Photo via Nick-Hanauer.com
Photo via Nick-Hanauer.com

Nick Hanauer, one of Amazon’s first investors, is no stranger to taking on battles about class warfare and income equality. As a tech-made multi-millionaire, he comes from the perspective of helping out regular working folks in these times of growing economic disparity between the haves and have nots.

Just last year, we reported on a “heated conversation” Hanauer had with local KIRO radio host Dori Monson about the $15 per hour minimum wage in Seattle.

Now that $15 per hour is a reality here, Hanauer traveled to New York to testify in favor of $15 per hour for fast food workers there, he talked to Gawker about his quest for economic equality.

As we know, Hanauer is no shrinking violet, penning a piece for Politico about how the “pitchforks are coming” for the uber-wealthy, and he had some choice words about the minimum wage — and other money issues for the working class — for Gawker: “My message is that the counterclaim—which is that if wages go up, employment will go down—is a scam. It’s a con job. It’s an intimidation tactic. There is absolutely no evidence anywhere that it’s true. On the contrary, where you find high wages you usually find low unemployment.”
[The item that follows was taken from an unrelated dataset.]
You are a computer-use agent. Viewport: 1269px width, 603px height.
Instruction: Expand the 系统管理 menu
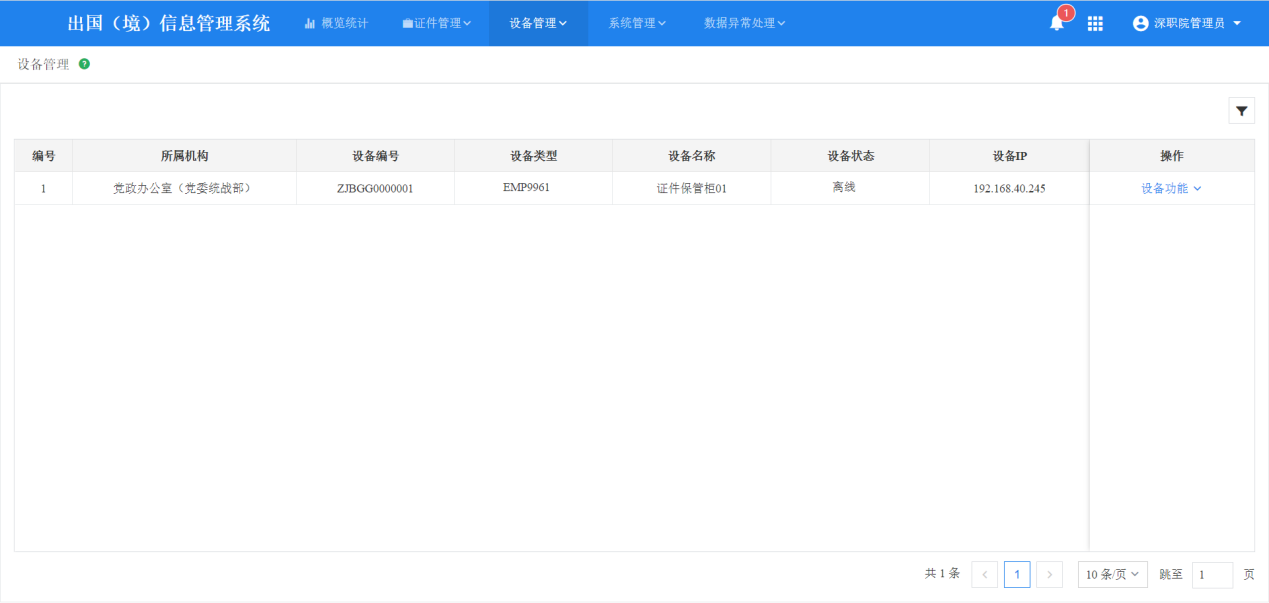tap(637, 23)
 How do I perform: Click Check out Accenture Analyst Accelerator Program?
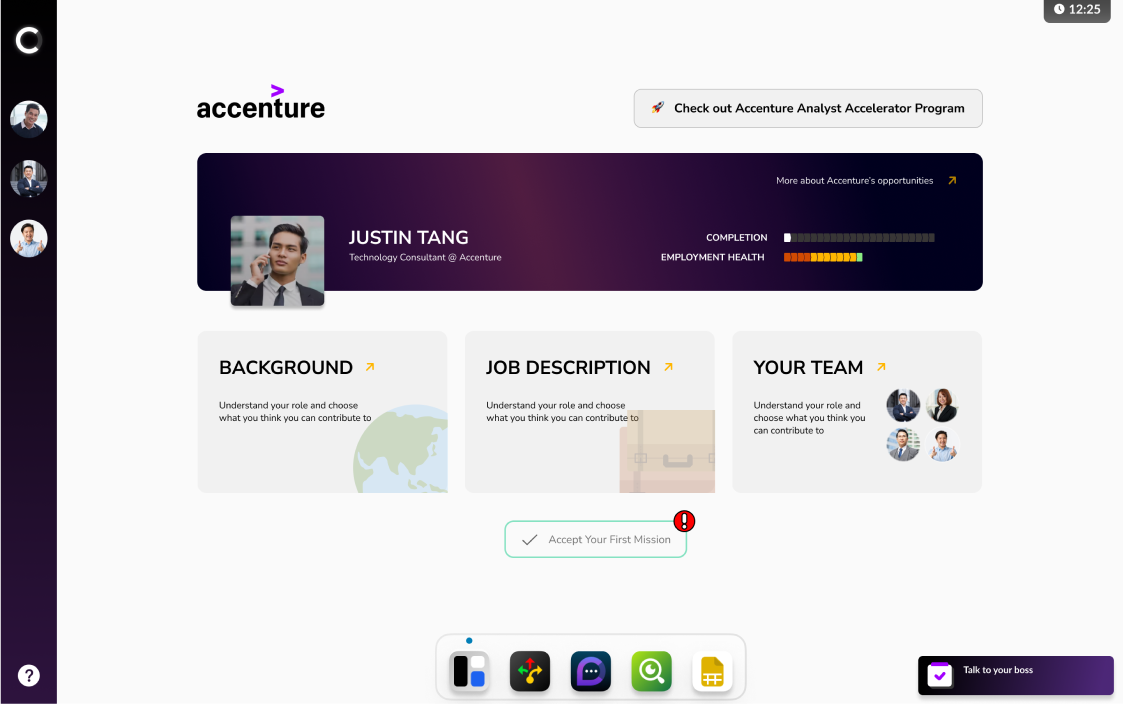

Hanauer’s argument includes points that raising the minimum wage would allow workers to spend more on goods and services they typically would not be able to afford. It would also allow more lower-income people to get off public assistance: “There is no earthly reason why Walmart and McDonald’s and Walgreens and these other giant, profitable institutions should have one worker in need of public assistance. It’s ridiculous.”

In addition to the minimum wage debate, Hanauer talked about several other pay issues, including unpaid overtime for salaried employees: “Today, the average full time worker works 47 hours a week. And they work those [extra] seven hours mostly for free, because today, less than 10% of salaried workers are entitled to overtime.”

And on taxes: “I think there’s about a 41% federal tax rate on income above a few hundred thousand bucks right now. If that rate applied to all income greater than $500,000, I think you’d solve the problem.”

While Hanauer told Gawker that while his ideas still weren’t getting him “invited to the country club,” there was greater acceptance among his wealthy friends to entertain some of these ideas.

It’s an interesting read, to say the least. And now that Seattle is the poster-city for the $15 minimum wage, probably one we’ll continue to watch as the debate expands nationwide.